**PROBLEM TO SOLVE**
Produce an exact copy of the lines from the line containing "Image resolution: width=552" through the last line of the entries below, and only those lines.

**RECORDS SUPPLIED**
=== Begin Enclosure ===

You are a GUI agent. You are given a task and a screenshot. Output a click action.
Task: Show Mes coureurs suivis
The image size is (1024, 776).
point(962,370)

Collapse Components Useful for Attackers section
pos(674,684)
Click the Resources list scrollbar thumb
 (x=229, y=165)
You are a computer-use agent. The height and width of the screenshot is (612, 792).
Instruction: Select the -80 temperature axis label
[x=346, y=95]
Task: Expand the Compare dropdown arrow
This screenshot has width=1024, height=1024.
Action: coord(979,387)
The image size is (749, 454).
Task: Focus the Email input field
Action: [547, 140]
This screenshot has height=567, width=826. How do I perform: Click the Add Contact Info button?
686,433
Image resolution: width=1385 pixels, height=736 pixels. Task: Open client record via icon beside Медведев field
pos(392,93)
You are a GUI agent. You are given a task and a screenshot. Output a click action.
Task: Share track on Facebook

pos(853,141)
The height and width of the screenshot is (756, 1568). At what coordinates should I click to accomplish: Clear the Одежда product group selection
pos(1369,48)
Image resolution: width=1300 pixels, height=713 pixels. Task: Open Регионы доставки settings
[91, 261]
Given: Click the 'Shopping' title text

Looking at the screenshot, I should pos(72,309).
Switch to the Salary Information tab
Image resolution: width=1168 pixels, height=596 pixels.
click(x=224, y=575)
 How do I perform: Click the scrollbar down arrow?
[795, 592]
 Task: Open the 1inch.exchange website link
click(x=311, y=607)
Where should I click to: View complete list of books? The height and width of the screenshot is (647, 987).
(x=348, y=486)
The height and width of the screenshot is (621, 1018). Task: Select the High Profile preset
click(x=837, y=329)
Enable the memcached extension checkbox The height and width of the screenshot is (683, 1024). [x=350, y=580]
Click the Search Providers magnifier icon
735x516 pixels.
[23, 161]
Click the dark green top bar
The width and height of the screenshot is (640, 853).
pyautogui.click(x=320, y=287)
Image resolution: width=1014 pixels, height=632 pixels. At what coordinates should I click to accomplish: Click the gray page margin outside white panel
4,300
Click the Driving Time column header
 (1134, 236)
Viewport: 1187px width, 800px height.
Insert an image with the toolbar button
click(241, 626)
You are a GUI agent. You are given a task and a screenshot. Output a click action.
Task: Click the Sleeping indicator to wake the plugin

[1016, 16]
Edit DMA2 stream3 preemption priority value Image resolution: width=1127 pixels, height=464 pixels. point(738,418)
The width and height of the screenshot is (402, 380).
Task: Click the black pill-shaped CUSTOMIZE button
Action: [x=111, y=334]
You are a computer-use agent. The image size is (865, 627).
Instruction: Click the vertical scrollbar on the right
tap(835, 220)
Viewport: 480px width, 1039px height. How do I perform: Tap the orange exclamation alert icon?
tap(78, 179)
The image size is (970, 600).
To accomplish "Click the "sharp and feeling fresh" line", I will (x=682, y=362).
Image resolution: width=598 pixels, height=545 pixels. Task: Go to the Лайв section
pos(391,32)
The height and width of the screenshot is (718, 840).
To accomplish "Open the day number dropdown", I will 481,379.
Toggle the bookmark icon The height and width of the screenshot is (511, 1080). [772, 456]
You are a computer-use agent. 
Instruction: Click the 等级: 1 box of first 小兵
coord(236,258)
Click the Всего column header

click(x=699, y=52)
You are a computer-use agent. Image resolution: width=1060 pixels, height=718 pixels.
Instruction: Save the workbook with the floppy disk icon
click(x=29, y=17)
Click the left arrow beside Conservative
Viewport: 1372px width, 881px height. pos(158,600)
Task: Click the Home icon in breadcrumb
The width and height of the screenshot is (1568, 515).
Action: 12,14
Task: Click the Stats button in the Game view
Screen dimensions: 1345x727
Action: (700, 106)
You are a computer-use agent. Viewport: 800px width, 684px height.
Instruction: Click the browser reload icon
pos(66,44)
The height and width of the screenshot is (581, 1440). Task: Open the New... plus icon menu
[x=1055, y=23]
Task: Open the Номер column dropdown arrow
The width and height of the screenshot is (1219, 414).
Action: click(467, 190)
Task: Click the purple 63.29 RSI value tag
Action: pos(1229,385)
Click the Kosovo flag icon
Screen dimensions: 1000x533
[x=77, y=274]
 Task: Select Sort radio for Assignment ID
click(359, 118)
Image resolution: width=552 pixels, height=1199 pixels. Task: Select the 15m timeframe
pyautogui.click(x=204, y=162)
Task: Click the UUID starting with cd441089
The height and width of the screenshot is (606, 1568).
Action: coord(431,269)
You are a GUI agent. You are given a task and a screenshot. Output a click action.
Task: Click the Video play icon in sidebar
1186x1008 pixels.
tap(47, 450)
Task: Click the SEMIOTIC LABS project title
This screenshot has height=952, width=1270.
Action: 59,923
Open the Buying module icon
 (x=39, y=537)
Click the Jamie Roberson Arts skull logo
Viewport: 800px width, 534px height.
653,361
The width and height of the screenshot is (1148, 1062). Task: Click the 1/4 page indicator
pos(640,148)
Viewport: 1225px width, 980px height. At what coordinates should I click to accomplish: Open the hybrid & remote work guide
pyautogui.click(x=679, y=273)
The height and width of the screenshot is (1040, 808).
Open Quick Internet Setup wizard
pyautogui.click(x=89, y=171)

=== End Enclosure ===

**RESPONSE BOX**
Image resolution: width=552 pixels, height=1199 pixels. Task: Select the 15m timeframe
pyautogui.click(x=204, y=162)
Task: Click the UUID starting with cd441089
The height and width of the screenshot is (606, 1568).
Action: coord(431,269)
You are a GUI agent. You are given a task and a screenshot. Output a click action.
Task: Click the Video play icon in sidebar
1186x1008 pixels.
tap(47, 450)
Task: Click the SEMIOTIC LABS project title
This screenshot has height=952, width=1270.
Action: 59,923
Open the Buying module icon
 (x=39, y=537)
Click the Jamie Roberson Arts skull logo
Viewport: 800px width, 534px height.
653,361
The width and height of the screenshot is (1148, 1062). Task: Click the 1/4 page indicator
pos(640,148)
Viewport: 1225px width, 980px height. At what coordinates should I click to accomplish: Open the hybrid & remote work guide
pyautogui.click(x=679, y=273)
The height and width of the screenshot is (1040, 808).
Open Quick Internet Setup wizard
pyautogui.click(x=89, y=171)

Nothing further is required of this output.